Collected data
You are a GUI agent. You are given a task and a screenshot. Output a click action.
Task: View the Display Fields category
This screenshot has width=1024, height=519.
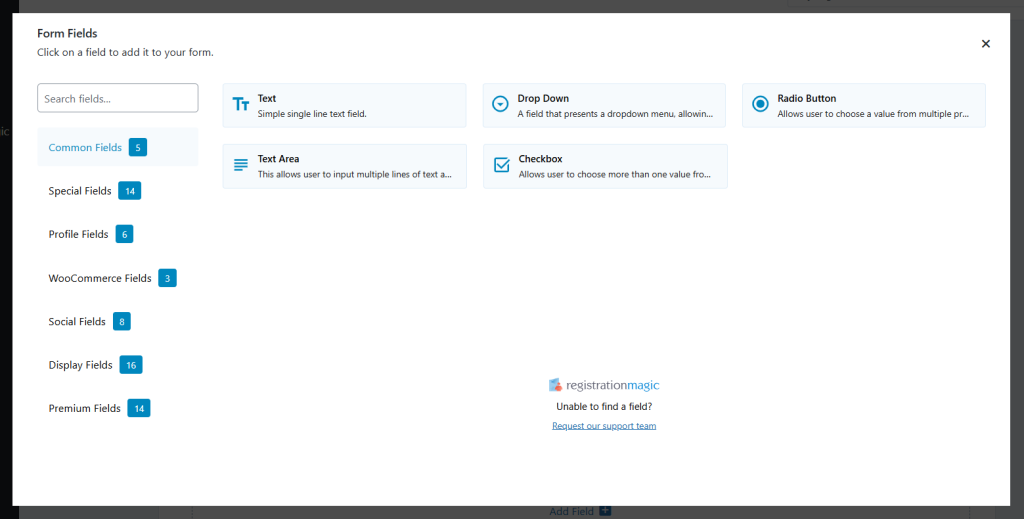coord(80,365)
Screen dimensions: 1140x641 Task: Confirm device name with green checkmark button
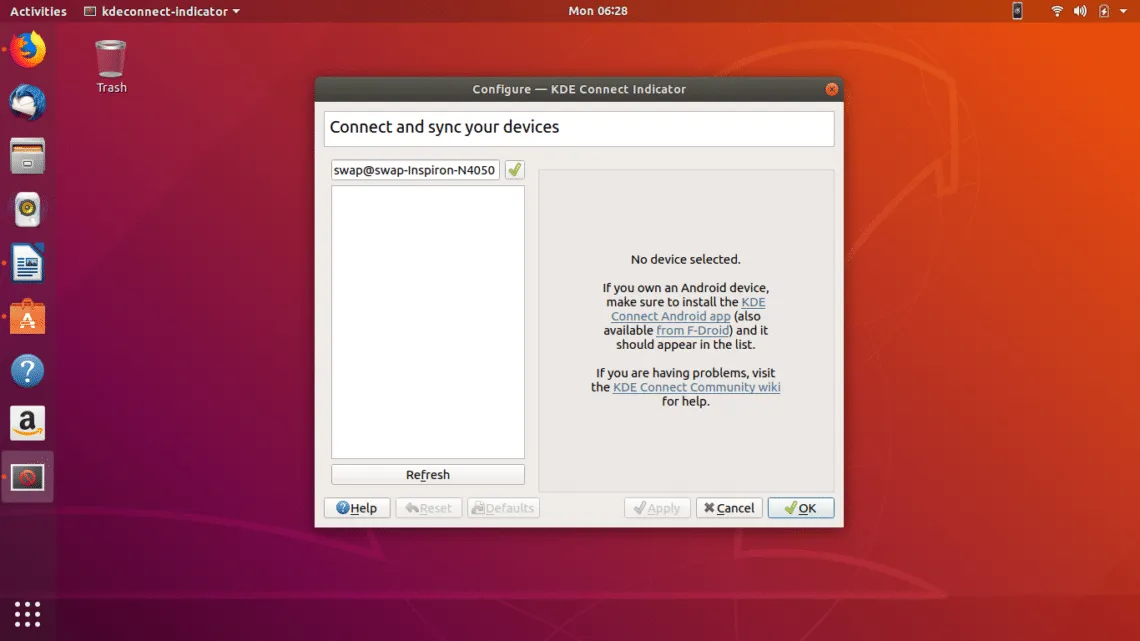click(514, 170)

...

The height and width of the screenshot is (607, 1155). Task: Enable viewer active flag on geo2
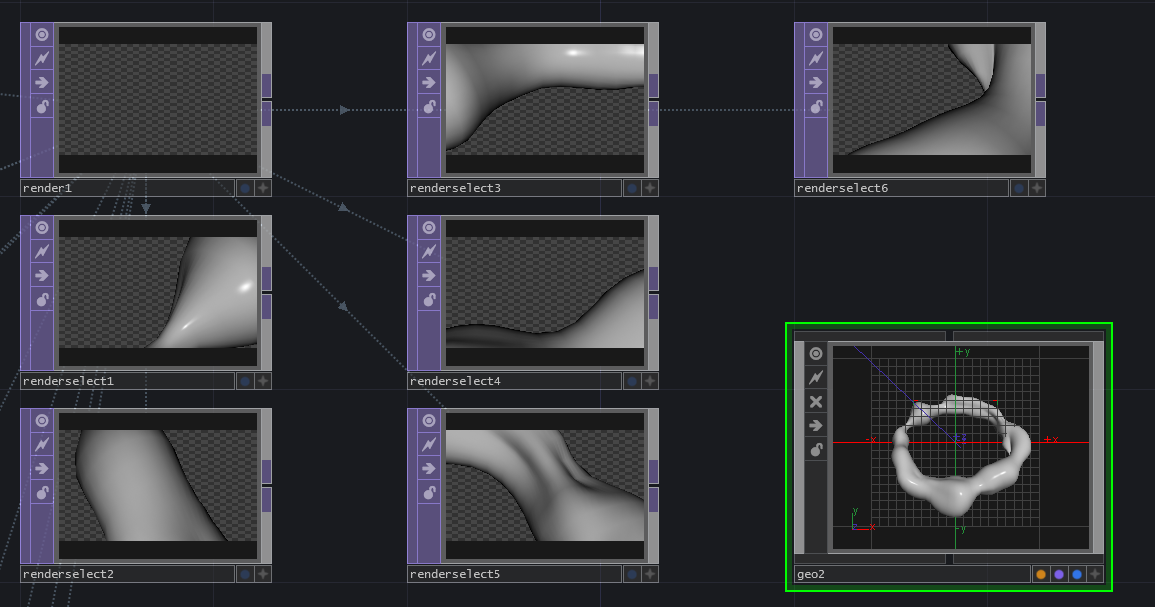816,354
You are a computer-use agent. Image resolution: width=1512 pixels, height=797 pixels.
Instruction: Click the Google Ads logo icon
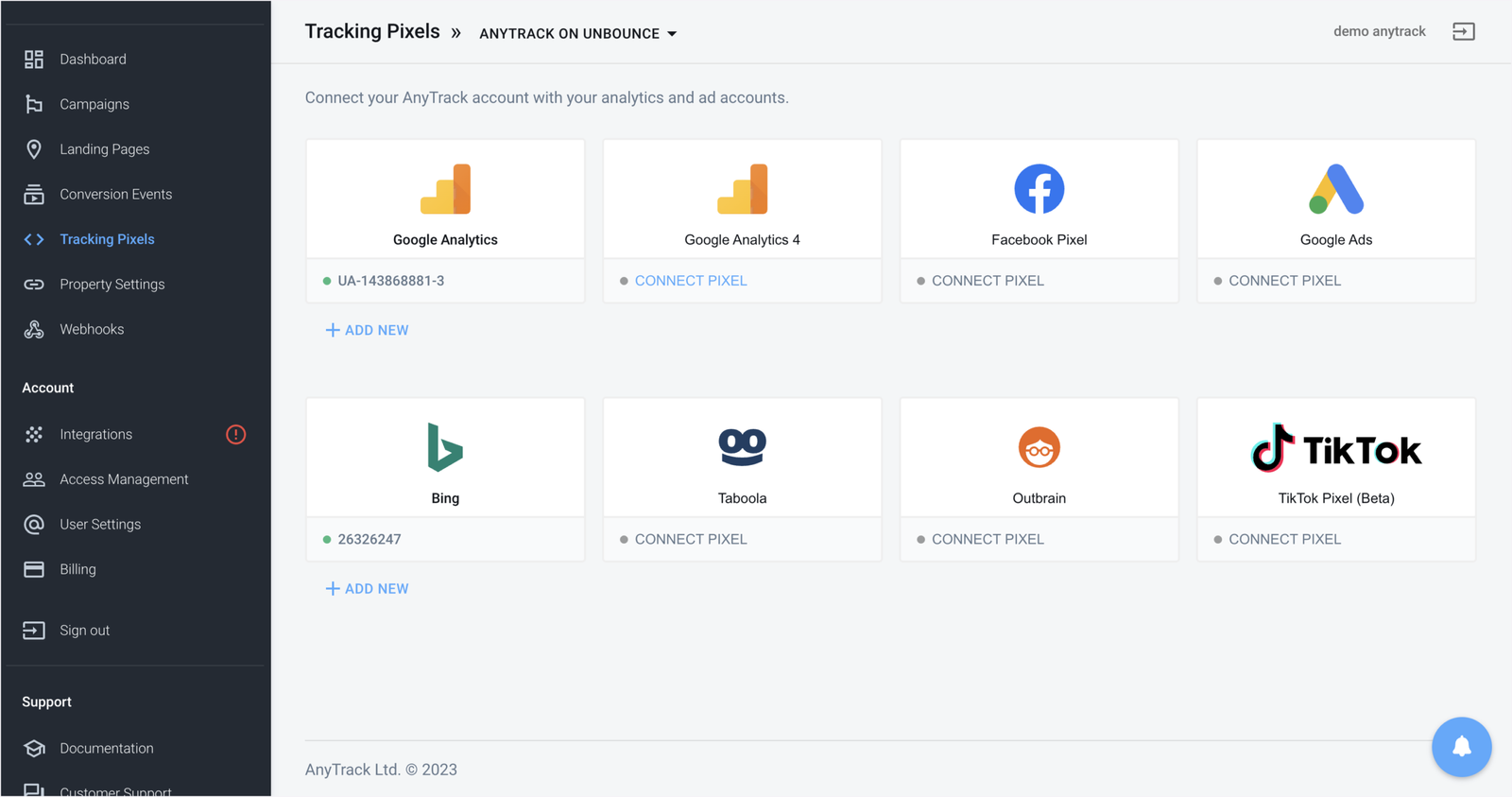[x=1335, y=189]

---

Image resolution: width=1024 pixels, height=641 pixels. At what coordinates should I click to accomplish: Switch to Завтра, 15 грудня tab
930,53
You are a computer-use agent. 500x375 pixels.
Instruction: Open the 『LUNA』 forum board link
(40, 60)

INSTRUCTIONS FOR THE TASK:
Copy all lines from the entries that contain the word "computer".

ANSWER FOR THIS EXERCISE:
You are a computer-use agent. Image resolution: width=1512 pixels, height=797 pixels.
You are a computer-use agent. 500x375 pixels.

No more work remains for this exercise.